++++ Entries supplied ++++

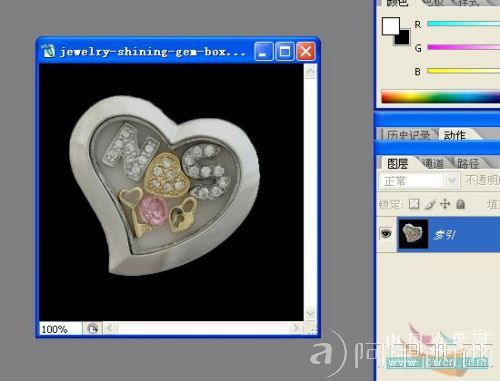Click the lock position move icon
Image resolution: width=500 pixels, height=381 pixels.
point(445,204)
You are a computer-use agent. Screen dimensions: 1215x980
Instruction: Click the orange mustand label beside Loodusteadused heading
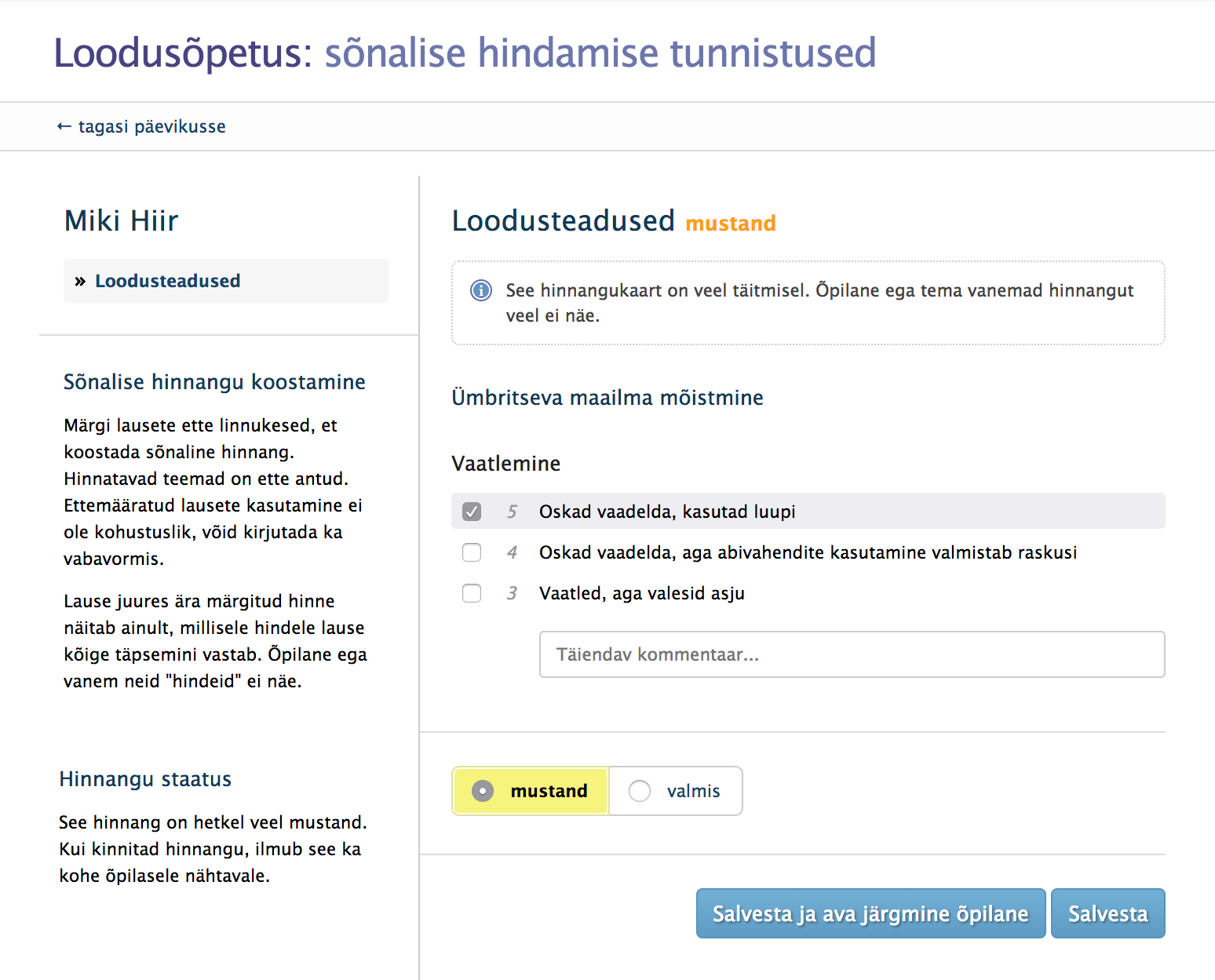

++++

Instructions to follow: Only the lines from the one with "You are a computer-use" through the end of the listing should be transcribed, exactly and without pictures.

Problem solution:
You are a computer-use agent. Screen dimensions: 1215x980
Instruction: Click the orange mustand label beside Loodusteadused heading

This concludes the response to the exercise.